This article by”
AI the front“Original, original
Why Apache Pulsar: IO Isolation


By Matteo Merli & Karthik Ramasamy


Translator | Xue Mingdeng


Edit | Emily

This is the second article in a series on Apache Pulsar’s key features. Pulsar is the next generation publish and subscribe messaging system developed and open sourced by Yahoo. In the first article, “Why Apache Pulsar”, we introduced Pulsar’s flexible support for message models, multi-tenancy, multi-locale replication, and persistence. In this article, we will continue to introduce Pulsar’s IO isolation mechanism, scalability, security model, multi-language API, and ease of operation.”


Read/write I/O isolation

In most messaging systems, consumer speed delays cause performance degradation. Consumers on the same topic, if one of them has a speed delay, it will affect other faster consumers. This is because slow consumers force the messaging system to fetch data from storage, resulting in I/O jitter and reduced throughput. Consumers who need to load data into memory first will be affected. The main reason for this problem is that read and write operations share the same execution path.

Pulsar solves this problem by using BookKeeper as a storage system. With BookKeeper, Pulsar can implement IO isolation by providing different execution paths for read and write operations. Regular reads are handled directly by the Pulsar broker, writes use BookKeeper’s write-ahead log (WAL), and catch-up reads use BookKeeper’s back-end storage device.

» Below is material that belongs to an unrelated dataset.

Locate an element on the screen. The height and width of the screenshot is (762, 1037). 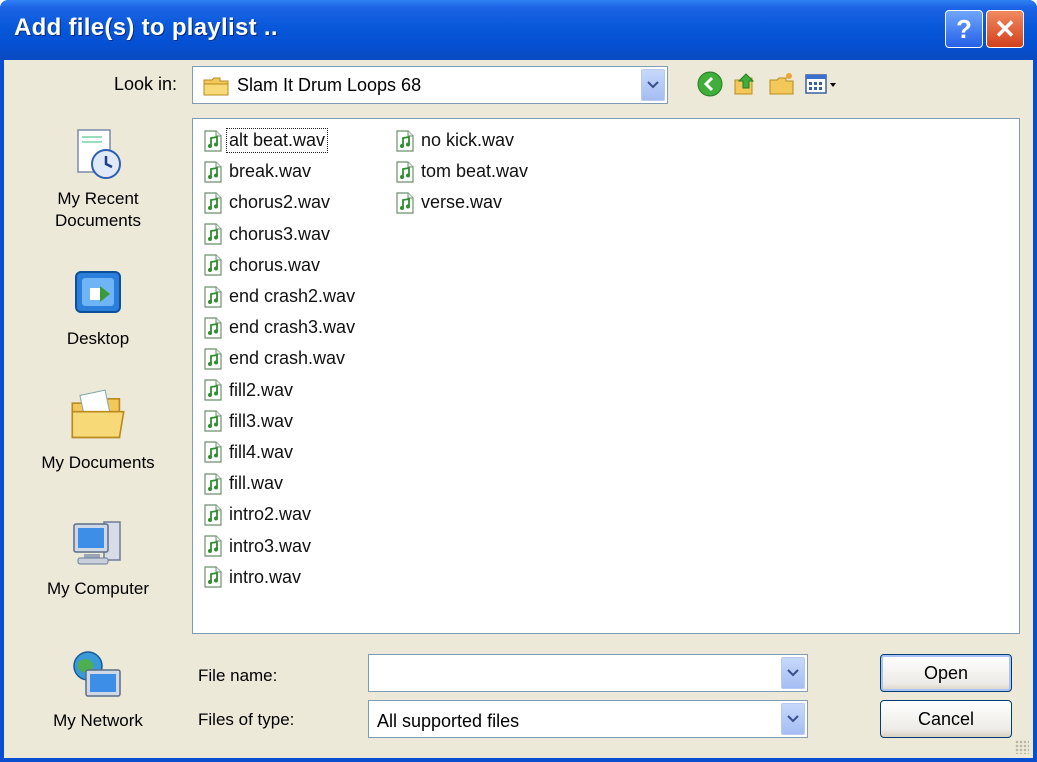
recent-documents-icon is located at coordinates (99, 154).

It is important to provide controlled, predictable delays in all cases for the release of messages in the system. I/O isolation ensures low and predictable delay in publishing messages, even when the disk is subjected to high load reads.

scalability

Scalability of messaging systems is also important. The scalability of publish-subscribe messaging systems can be measured in the following dimensions:

High throughput — The high throughput of Pulsar is achieved by maximizing disk bandwidth (IOPS). Throughput depends on the size of the message, for example, Pulsar can achieve throughput of 120MB per second if the message size is 1KB. But if the message is small, say 10 bytes, the throughput might be only 1.8 megabits per second. Both results are based on a single publisher writing messages to a topic partition, with 99% of write delays being less than 5 milliseconds.

Number of topics – Topic scalability is the ability of publish-subscribe messaging systems to support a large number of topics. Pulsar can support scaling of the number of topics from hundreds to millions of levels while maintaining good performance. The scalability of a topic depends on how the data is organized and stored. If data for a topic is kept in a separate file or directory, scalability is affected because disk IO is scattered and files are periodically flushed from the page cache onto disk. However, Pulsar data is stored in a Bookie (BookKeeper server), where messages on different topics are aggregated, sorted, stored in large files, and indexed. Pulsar is therefore able to support a wide range of topics.

security

Pulsar supports pluggable authentication mechanisms that can be configured to use multiple authentication mechanisms. The purpose of authentication is to establish a client identity and assign a role token to the client. This token is used to determine what a client can do. Pulsar provides two default authentication implementations: TLS client authentication and AthenZ, a role-based authentication system developed by Yahoo.

Multilingual API

Applications can interact with Pulsar in a variety of programming languages. Pulsar provides official clients for three major languages: C++, Java, and Python. You can select a client as required. These client apis are intuitive and consistent across languages. In addition, Pulsar’s official client provides both synchronous and asynchronous read and write operations for different styles of applications. Synchronous and asynchronous semantics are the same: either block the method and wait for the operation to complete, or return a Future object to trace whether the operation has completed.

Operational maturity

Pulsar is easy to manage and you can expand capacity by adding new broker nodes and storage nodes while the system is running. If a storage node goes down, background processes automatically copy the data contained in the failed node from available copies on other nodes to the available storage node. Pulsar provides a variety of ways to manage clusters, either using command-line tools, Java libraries or REST apis. The latter offer greater flexibility, and you can build your own management tools on top of them or use them in conjunction with existing tools.

enterprise

Yahoo designed Pulsar to address some of the issues and scenarios with existing open source messaging systems. High throughput (processing hundreds of billions of messages), strong persistence guarantees, and low latency requirements are met. Pulsar has been running at Yahoo for three years, supports 1.4 million topics with 99% latency less than 5 milliseconds, is deployed in over 10 data centers (with full grid replication enabled), and has handled over 100 trillion messages.

conclusion

Pulsar is the next generation publish and subscribe messaging system, complementing other open source messaging systems. In these two articles, we introduced various key features of Pulsar and explained how Pulsar achieves IO isolation through the use of broker and Bookie, as well as how it supports enterprise-level features such as persistence, multi-tenant, multi-region replication, high throughput, and topic scaling.

Streaml.io /blog/ why-AP…

For more content, you can follow AI Front, ID: AI-front, reply “AI”, “TF”, “big Data” to get AI Front series PDF mini-book and skill Map.